## EXERCISE DESCRIPTION
Once the line containing "Open Manage Calendars in the sidebar" is found, copy it and each subsequent line exactly. Stop at the end of the records below.

----

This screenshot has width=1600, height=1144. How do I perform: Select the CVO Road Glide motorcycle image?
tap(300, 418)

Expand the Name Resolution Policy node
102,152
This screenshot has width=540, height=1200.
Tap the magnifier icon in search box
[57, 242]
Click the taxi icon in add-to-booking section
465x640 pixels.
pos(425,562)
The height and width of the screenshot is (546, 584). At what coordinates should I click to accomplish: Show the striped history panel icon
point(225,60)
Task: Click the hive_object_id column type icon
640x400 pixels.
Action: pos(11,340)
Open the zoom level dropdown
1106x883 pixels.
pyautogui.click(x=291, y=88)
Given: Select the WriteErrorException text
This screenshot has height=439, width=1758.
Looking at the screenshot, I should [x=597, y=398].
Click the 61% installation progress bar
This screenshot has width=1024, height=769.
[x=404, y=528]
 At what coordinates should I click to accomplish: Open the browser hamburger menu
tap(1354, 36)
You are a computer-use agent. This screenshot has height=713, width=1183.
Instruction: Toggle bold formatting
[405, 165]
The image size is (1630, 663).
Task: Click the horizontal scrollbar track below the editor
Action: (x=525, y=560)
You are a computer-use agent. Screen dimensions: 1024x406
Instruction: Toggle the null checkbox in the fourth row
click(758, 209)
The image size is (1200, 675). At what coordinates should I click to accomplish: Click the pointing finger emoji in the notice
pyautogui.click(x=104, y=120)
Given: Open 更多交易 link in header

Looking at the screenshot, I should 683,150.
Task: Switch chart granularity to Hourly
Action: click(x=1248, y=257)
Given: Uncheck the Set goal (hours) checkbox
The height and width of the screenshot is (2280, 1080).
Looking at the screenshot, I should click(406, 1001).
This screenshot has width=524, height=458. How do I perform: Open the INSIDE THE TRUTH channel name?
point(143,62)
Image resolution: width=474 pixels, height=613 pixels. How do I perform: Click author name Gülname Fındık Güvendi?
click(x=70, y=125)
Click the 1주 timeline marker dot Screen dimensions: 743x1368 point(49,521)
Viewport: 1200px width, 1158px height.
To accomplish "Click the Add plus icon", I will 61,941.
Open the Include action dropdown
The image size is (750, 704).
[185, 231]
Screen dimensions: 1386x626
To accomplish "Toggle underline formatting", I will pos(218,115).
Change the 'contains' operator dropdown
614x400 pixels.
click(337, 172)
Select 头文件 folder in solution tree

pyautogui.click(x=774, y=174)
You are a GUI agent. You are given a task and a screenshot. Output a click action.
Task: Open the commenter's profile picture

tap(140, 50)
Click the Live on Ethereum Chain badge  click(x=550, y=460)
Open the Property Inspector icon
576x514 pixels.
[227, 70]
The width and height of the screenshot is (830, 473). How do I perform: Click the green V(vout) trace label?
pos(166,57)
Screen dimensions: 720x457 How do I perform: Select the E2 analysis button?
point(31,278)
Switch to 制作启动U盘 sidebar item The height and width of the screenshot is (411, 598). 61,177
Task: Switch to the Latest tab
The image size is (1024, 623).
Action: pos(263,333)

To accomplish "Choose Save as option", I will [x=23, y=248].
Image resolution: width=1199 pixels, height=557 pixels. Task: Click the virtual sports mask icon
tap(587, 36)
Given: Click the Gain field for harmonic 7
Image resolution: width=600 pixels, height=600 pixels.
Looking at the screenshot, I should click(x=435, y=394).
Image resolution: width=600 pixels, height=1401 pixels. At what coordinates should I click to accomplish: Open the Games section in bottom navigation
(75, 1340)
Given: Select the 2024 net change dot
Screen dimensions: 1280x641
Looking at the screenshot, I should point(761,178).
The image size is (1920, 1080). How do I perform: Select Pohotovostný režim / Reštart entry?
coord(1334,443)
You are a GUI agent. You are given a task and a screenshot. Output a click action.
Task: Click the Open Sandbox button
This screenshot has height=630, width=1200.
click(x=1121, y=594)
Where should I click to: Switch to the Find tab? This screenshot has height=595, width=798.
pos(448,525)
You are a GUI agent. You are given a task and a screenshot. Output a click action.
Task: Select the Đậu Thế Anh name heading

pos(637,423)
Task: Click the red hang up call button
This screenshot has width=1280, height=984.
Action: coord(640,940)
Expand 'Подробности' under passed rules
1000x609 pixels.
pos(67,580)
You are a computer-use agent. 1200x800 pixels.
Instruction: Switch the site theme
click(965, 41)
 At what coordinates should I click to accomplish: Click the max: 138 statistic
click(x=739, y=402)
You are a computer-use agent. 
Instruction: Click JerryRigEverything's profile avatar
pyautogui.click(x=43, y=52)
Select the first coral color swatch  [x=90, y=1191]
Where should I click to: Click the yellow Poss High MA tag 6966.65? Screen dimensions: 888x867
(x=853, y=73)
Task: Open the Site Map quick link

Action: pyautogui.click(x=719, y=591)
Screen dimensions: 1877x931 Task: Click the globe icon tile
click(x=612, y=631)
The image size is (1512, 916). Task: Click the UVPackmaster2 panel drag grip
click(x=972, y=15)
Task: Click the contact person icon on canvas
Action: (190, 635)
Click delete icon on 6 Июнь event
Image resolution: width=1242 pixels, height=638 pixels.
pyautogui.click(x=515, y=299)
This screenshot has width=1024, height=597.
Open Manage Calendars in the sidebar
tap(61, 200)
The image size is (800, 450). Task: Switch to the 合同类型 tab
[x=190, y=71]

----

## ANSWER BELOW
Open Manage Calendars in the sidebar
tap(61, 200)
The image size is (800, 450). Task: Switch to the 合同类型 tab
[x=190, y=71]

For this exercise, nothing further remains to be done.